Finalement, tu as continué ton incursion politique en participant d’une candidature
unitaire et transversale, engagé dans la construction d’un nouvel Etat pour la Catalogne qui, certainement dans ton cas, ne voulait pas dire un Etat fermé mais engagé avec un monde plus juste et plus digne.

Je me suis rappelé de tout cela. Parce que j’ai pensé, Raül, que c’est incroyable qu’une personne comme toi, avec cette histoire, termine en prison dans l’Europe du XXIe siècle.

Incroyable.

Je n’aime pas les prisons et je n’y crois pas. Mais s’il faut y mettre des gens, je pense à beaucoup d’autres (des corrompus, des mafieux, des spéculateurs, des violeurs, des criminels de guerre, des vendeurs d’armes, des assassins, etc.) pour qui cela aurait beaucoup plus de sens d’être en prison.

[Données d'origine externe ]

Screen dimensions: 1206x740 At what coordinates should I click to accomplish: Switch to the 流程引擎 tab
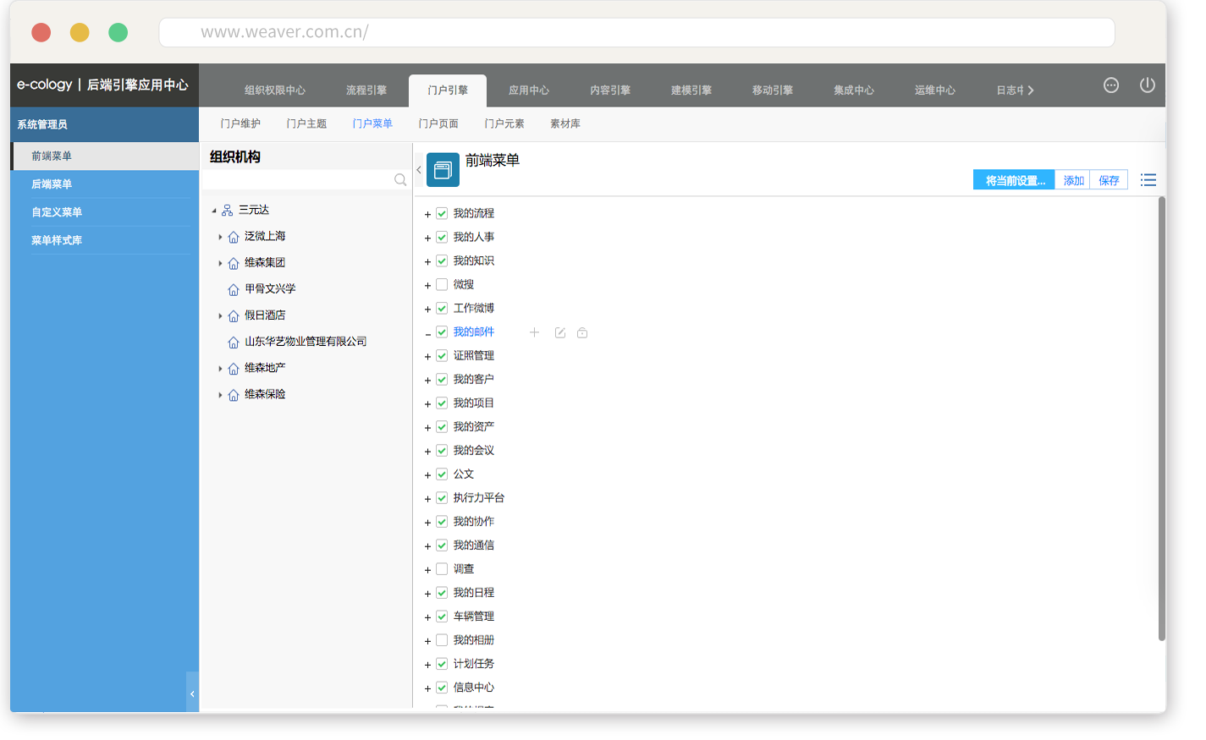366,90
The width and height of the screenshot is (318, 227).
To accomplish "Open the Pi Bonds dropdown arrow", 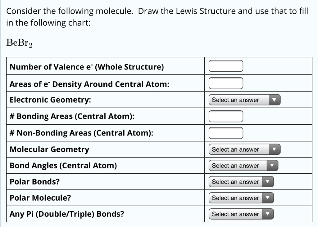I will coord(269,214).
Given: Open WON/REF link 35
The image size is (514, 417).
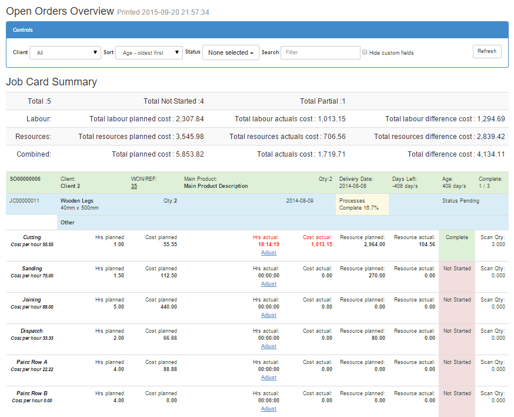Looking at the screenshot, I should (x=134, y=186).
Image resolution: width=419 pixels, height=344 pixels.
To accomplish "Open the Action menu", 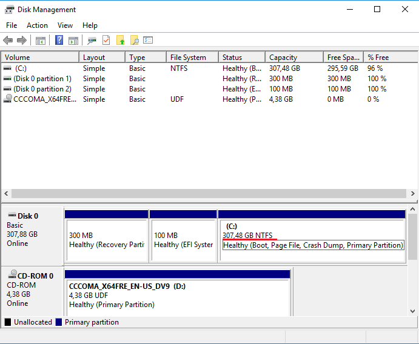I will tap(37, 25).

Mais certainement pas à toi. Ni à Jordi, ni à Meritxell, ni à Oriol, ni à Dolors, ni à Josep, ni à Joaquim, ni à Carles, ni à Santi.
J’ai pensé à toi, et j’ai écrit ce texte, parce que ça fait très longtemps qu’on se connaît.

Mais je pourrais parler de quelques-uns des autres.

En fait, j’encourage les gens qui les connaissent plus à le faire, à écrire leur portrait.

Comme ça nous nous rendrons compte de l’énorme erreur que représente votre emprisonnement.

Je ne peux pas éviter de citer –parce que, je l’admets, je ne m’en suis pas encore remis– Jordi Cuixart et Jordi Sánchez.

Arrêter, pour une décision politique, un Parlement et un Gouvernement démocratiquement élu, et de plus, le mettre en prison, c’est incroyable.
Mais emprisonner deux personnes du réseau associatif c’est perdre, définitivement, le sens commun.
Si il y a quelqu’un qui aime l’Etat espagnol il devrait essayer de changer ces choses. Parce qu’ils sont en train de le mener vers le précipice.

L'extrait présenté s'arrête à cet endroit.